Problem details
This exercise asks for an exact copy of every entry below, with pictures omitted.

[Data entries]
- - -
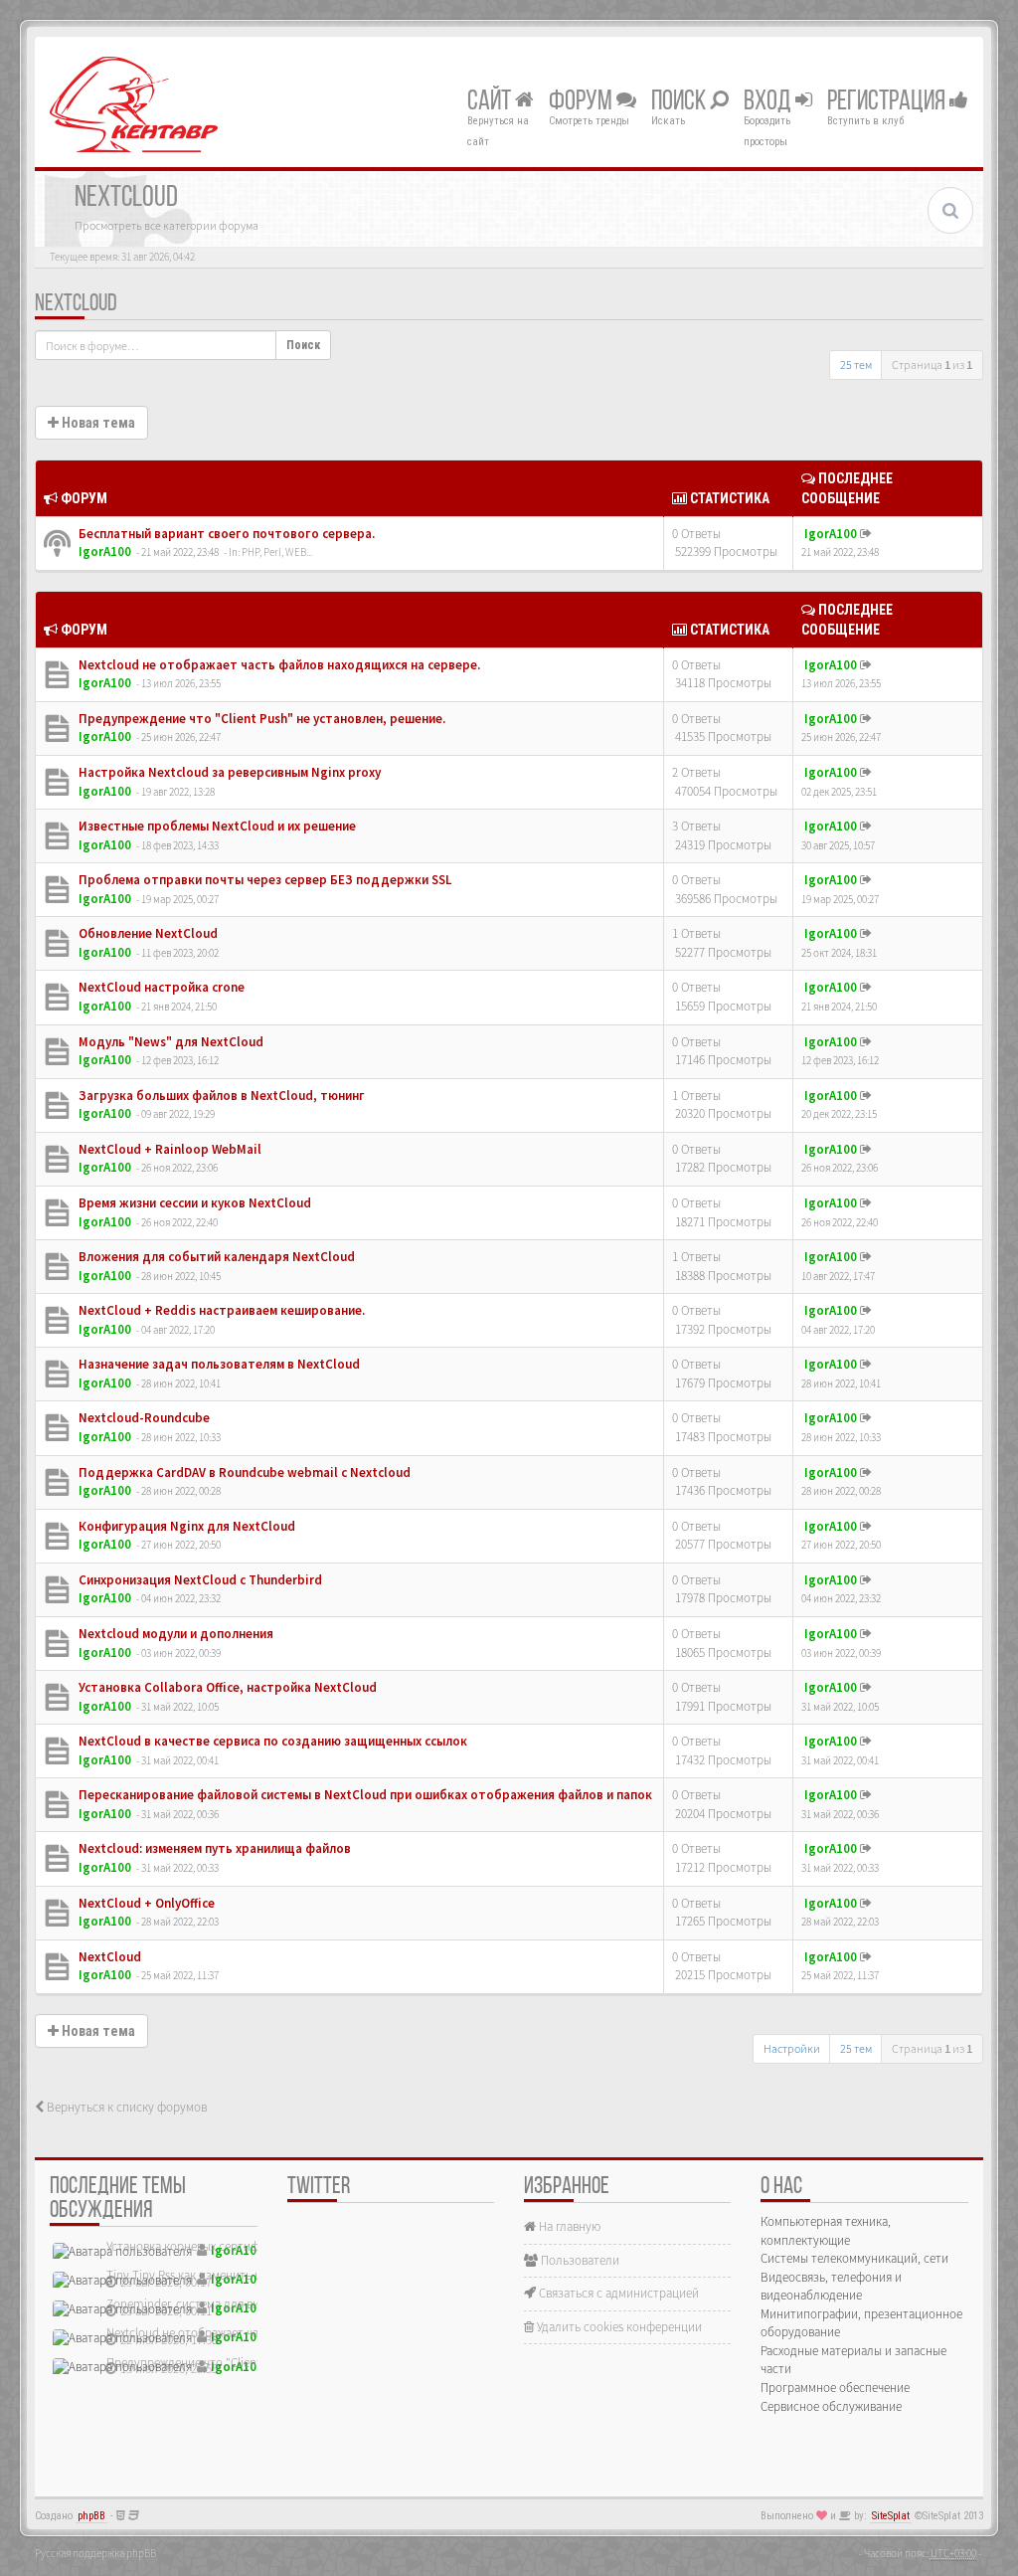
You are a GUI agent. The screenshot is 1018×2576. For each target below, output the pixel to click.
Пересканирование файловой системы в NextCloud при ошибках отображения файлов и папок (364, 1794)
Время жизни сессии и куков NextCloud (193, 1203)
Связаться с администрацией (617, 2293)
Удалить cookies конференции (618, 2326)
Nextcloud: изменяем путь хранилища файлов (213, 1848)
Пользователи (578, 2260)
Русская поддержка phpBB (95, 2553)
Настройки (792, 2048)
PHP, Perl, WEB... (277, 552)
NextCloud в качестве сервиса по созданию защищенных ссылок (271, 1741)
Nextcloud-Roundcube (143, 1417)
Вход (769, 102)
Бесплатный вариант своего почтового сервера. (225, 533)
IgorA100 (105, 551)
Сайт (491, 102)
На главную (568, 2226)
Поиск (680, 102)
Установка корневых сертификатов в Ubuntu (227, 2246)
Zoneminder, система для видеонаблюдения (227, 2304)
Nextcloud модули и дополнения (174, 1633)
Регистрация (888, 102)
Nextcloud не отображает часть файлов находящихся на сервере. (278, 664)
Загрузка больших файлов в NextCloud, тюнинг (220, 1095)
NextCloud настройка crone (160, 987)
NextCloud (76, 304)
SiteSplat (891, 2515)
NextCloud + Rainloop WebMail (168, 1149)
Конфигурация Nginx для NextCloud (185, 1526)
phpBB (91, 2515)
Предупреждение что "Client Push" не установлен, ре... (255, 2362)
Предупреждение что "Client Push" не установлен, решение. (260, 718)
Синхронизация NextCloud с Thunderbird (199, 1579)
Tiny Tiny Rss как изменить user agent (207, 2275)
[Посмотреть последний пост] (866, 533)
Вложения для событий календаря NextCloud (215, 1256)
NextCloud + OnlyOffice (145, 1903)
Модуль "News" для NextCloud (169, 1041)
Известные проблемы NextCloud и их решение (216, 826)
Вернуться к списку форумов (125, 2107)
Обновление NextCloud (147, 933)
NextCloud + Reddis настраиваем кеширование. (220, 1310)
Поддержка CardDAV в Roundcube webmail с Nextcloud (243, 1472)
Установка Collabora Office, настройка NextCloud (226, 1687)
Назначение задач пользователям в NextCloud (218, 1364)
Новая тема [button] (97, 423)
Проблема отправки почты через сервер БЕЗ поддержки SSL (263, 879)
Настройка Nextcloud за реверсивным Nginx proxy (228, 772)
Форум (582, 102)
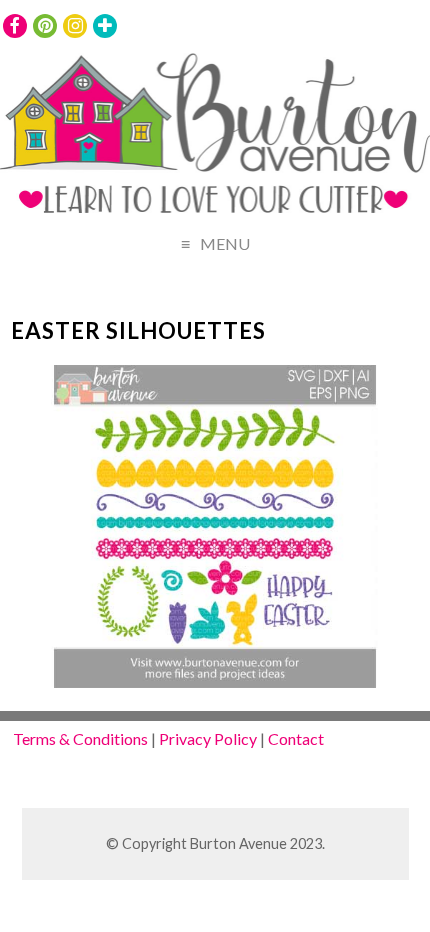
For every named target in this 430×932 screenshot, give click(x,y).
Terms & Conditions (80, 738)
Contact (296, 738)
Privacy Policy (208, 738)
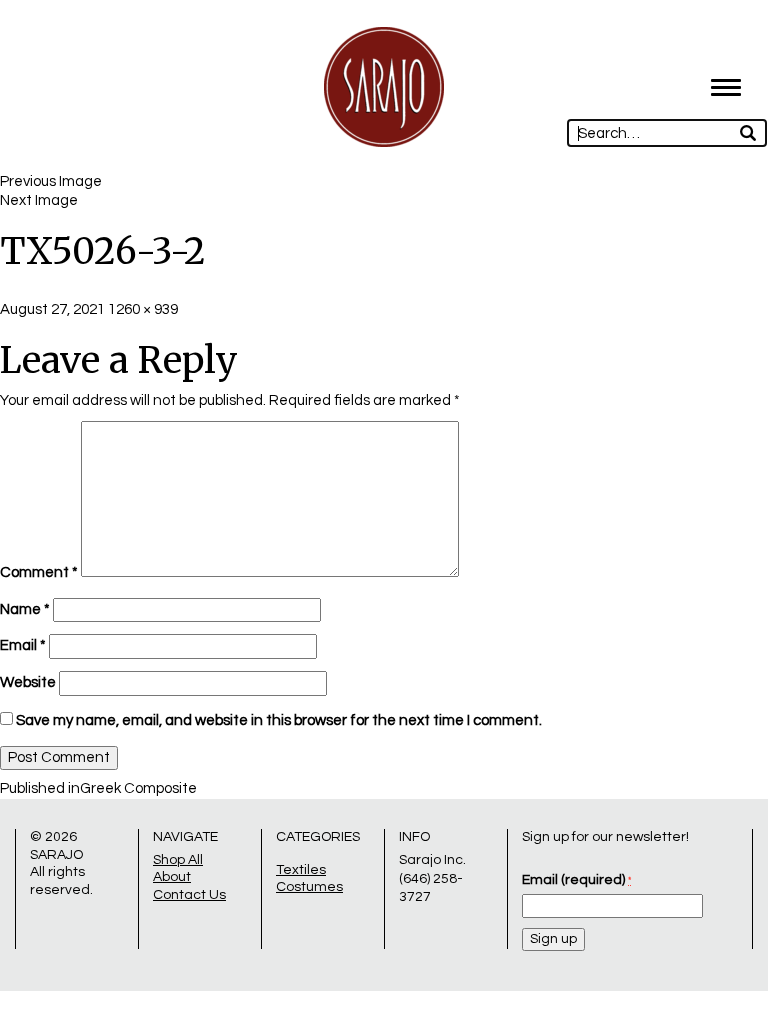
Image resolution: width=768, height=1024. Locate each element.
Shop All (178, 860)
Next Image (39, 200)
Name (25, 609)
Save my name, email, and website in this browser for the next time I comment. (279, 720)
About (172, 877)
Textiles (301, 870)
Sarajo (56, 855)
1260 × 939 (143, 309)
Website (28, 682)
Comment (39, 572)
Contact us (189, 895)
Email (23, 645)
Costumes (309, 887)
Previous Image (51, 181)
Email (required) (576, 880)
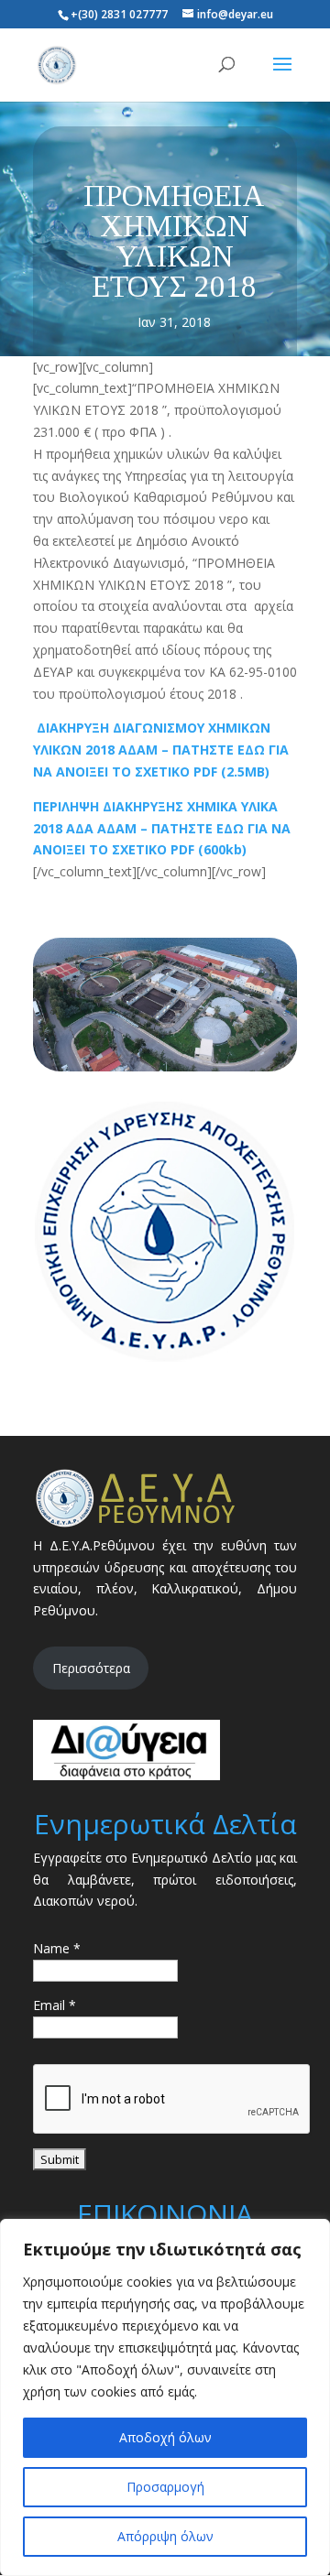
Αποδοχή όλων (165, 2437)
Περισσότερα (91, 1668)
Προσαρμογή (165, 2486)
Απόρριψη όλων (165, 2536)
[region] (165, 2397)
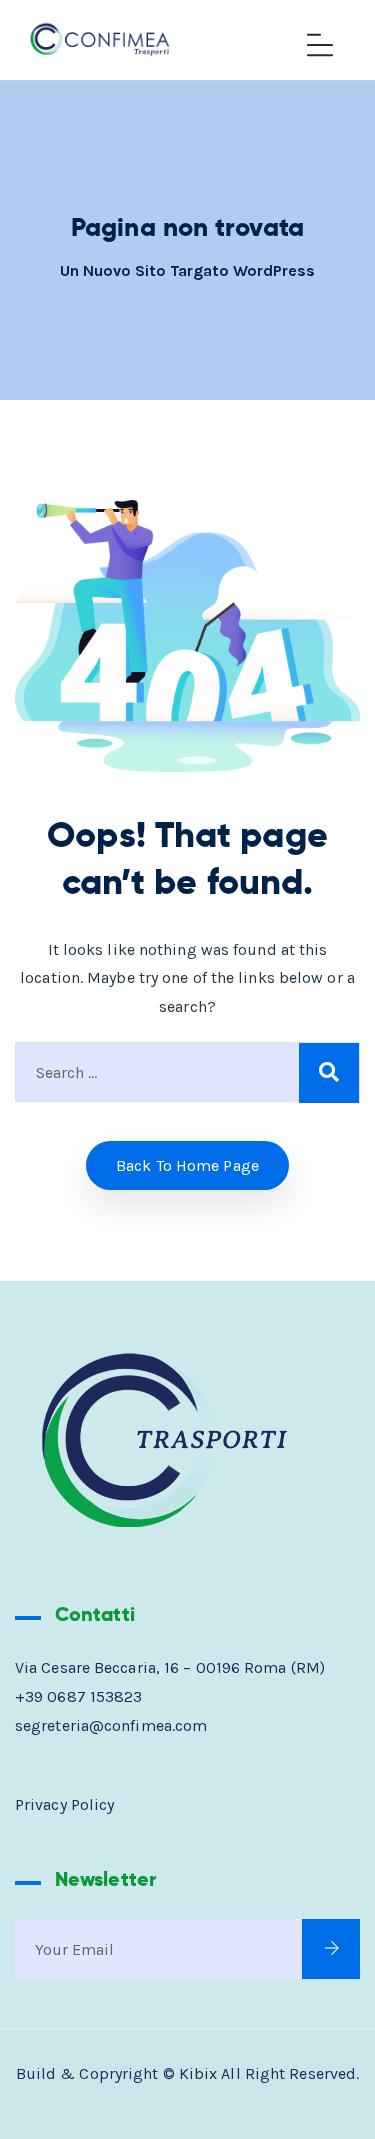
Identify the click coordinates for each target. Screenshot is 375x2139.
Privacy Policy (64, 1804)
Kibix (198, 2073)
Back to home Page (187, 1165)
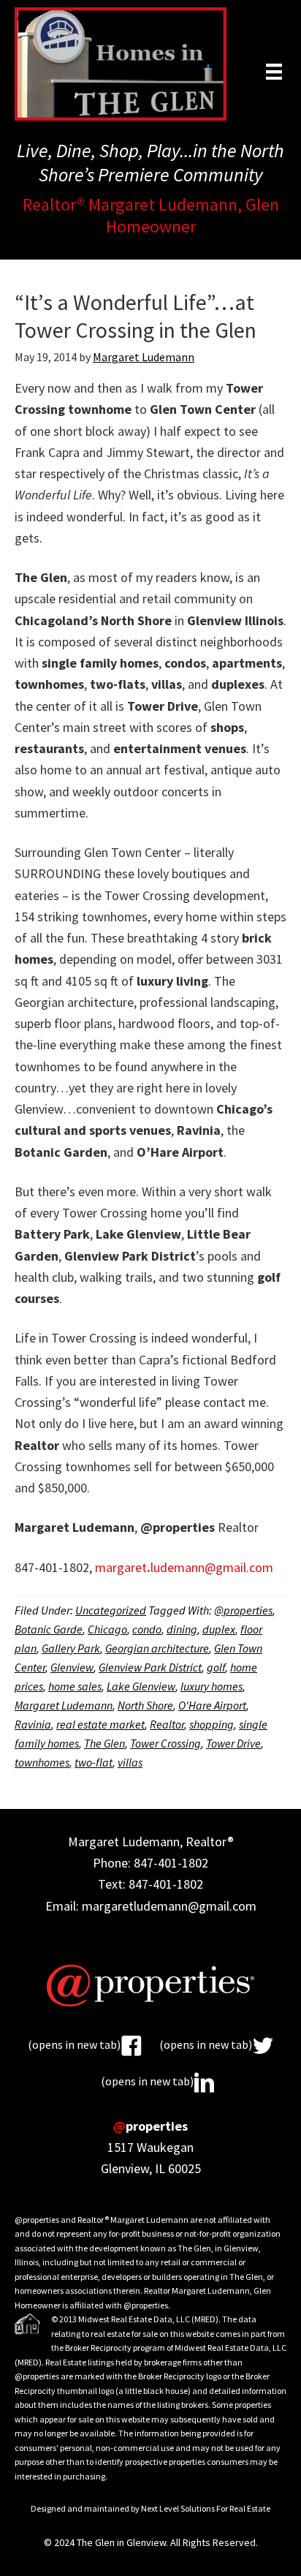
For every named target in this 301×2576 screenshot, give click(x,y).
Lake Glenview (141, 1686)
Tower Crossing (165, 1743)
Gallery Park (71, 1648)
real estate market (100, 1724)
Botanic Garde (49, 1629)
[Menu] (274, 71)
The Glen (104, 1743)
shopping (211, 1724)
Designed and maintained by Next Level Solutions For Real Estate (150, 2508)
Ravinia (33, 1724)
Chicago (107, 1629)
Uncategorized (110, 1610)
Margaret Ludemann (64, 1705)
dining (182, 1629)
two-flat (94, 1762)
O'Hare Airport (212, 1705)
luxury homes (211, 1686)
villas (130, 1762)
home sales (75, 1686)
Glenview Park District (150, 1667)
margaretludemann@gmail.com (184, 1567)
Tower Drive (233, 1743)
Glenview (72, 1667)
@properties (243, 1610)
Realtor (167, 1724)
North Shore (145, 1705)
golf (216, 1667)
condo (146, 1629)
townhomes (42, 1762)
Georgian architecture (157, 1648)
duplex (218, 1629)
- - -
Finished exercise
You are a GUI agent. The screenshot is 1018×2576. For each target below, output the pixel to click.
Пересканирование файловой системы в NextCloud при ошибках отображения файлов и папок (364, 1794)
Время жизни сессии и куков NextCloud (193, 1203)
Связаться с администрацией (617, 2293)
Удалить cookies конференции (618, 2326)
Nextcloud: изменяем путь хранилища файлов (213, 1848)
Пользователи (578, 2260)
Русская поддержка phpBB (95, 2553)
Настройки (792, 2048)
PHP, Perl, WEB... (277, 552)
NextCloud в качестве сервиса по созданию защищенных ссылок (271, 1741)
Nextcloud-Roundcube (143, 1417)
Вход (769, 102)
Бесплатный вариант своего почтового сервера. (225, 533)
IgorA100 (105, 551)
Сайт (491, 102)
На главную (568, 2226)
Поиск (680, 102)
Установка корневых сертификатов в Ubuntu (227, 2246)
Zoneminder, система для видеонаблюдения (227, 2304)
Nextcloud модули и дополнения (174, 1633)
Регистрация (888, 102)
Nextcloud не отображает часть файлов находящихся на сервере. (278, 664)
Загрузка больших файлов в NextCloud, тюнинг (220, 1095)
NextCloud настройка crone (160, 987)
NextCloud (76, 304)
SiteSplat (891, 2515)
NextCloud + Rainloop WebMail (168, 1149)
Конфигурация Nginx для NextCloud (185, 1526)
phpBB (91, 2515)
Предупреждение что "Client Push" не установлен, ре... (255, 2362)
Предупреждение что "Client Push" не установлен, решение. (260, 718)
Синхронизация NextCloud с Thunderbird (199, 1579)
Tiny Tiny Rss как изменить user agent (207, 2275)
[Посмотреть последний пост] (866, 533)
Вложения для событий календаря NextCloud (215, 1256)
NextCloud + OnlyOffice (145, 1903)
Модуль "News" для NextCloud (169, 1041)
Известные проблемы NextCloud и их решение (216, 826)
Вернуться к списку форумов (125, 2107)
Обновление NextCloud (147, 933)
NextCloud + Reddis настраиваем кеширование. (220, 1310)
Поддержка CardDAV в Roundcube webmail с Nextcloud (243, 1472)
Установка Collabora Office, настройка NextCloud (226, 1687)
Назначение задач пользователям в NextCloud (218, 1364)
Новая тема [button] (97, 423)
Проблема отправки почты через сервер БЕЗ поддержки SSL (263, 879)
Настройка Nextcloud за реверсивным Nginx proxy (228, 772)
Форум (582, 102)
For every named target in this 430×932 screenshot, give click(x,y).
Terms & Conditions (80, 738)
Contact (296, 738)
Privacy Policy (208, 738)
Image resolution: width=768, height=1024. Locate each element.
Shop All (178, 860)
Next Image (39, 200)
Name (25, 609)
Save my name, email, and website in this browser for the next time I comment. (279, 720)
About (172, 877)
Textiles (301, 870)
Sarajo (56, 855)
1260 × 939 (143, 309)
Website (28, 682)
Comment (39, 572)
Contact us (189, 895)
Email (23, 645)
Costumes (309, 887)
Previous Image (51, 181)
Email (required) (576, 880)
Αποδοχή όλων (165, 2437)
Περισσότερα (91, 1668)
Προσαρμογή (165, 2486)
Απόρριψη όλων (165, 2536)
[region] (165, 2397)
Identify the click coordinates for each target. Screenshot is 375x2139.
Privacy Policy (64, 1804)
Kibix (198, 2073)
Back to home Page (187, 1165)
For every named target in this 301×2576 screenshot, give click(x,y).
Lake Glenview (141, 1686)
Tower Crossing (165, 1743)
Gallery Park (71, 1648)
real estate market (100, 1724)
Botanic Garde (49, 1629)
[Menu] (274, 71)
The Glen (104, 1743)
shopping (211, 1724)
Designed and maintained by Next Level Solutions For Real Estate (150, 2508)
Ravinia (33, 1724)
Chicago (107, 1629)
Uncategorized (110, 1610)
Margaret Ludemann (64, 1705)
dining (182, 1629)
two-flat (94, 1762)
O'Hare Airport (212, 1705)
luxury homes (211, 1686)
villas (130, 1762)
home sales (75, 1686)
Glenview Park District (150, 1667)
margaretludemann@gmail.com (184, 1567)
Tower Drive (233, 1743)
Glenview (72, 1667)
@properties (243, 1610)
Realtor (167, 1724)
North Shore (145, 1705)
golf (216, 1667)
condo (146, 1629)
townhomes (42, 1762)
Georgian architecture (157, 1648)
duplex (218, 1629)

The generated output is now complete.